(Data items)
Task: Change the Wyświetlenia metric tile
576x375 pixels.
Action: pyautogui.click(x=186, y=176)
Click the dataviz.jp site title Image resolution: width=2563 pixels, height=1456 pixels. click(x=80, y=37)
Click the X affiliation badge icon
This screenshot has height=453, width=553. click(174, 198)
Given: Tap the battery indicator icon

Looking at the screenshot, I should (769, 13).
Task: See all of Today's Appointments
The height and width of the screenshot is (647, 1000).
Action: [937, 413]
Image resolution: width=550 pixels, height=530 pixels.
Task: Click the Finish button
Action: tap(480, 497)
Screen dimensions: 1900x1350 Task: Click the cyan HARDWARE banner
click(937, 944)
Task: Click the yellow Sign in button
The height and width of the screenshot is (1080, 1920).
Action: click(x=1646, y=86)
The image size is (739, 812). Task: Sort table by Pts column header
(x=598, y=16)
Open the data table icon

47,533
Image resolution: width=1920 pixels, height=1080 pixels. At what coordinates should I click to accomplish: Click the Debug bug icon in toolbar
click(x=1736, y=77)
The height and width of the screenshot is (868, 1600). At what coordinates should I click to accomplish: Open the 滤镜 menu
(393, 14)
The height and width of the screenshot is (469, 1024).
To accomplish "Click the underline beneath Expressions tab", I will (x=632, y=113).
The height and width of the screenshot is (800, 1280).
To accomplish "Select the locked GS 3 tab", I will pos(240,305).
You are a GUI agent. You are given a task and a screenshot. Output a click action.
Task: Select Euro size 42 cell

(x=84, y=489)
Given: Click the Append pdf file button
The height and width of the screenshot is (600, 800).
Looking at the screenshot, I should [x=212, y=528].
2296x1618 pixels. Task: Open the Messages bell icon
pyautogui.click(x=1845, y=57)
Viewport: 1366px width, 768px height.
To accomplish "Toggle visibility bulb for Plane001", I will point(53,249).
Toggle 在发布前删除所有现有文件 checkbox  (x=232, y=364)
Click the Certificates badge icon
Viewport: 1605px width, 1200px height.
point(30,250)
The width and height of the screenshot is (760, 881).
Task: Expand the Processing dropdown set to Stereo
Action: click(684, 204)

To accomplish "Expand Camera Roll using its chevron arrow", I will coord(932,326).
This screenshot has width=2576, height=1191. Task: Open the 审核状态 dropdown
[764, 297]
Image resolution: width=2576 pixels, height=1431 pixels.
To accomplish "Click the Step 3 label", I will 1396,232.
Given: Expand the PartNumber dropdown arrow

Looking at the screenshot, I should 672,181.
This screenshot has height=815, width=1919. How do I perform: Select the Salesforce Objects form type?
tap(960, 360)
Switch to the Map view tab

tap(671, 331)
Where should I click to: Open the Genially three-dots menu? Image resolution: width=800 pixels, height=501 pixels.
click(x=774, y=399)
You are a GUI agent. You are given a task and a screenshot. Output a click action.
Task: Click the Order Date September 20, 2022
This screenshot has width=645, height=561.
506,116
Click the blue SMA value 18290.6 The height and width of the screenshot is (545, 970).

_Task_
Report how many lines in the entries above contain the word "menu", and give only the number.

_Response_
2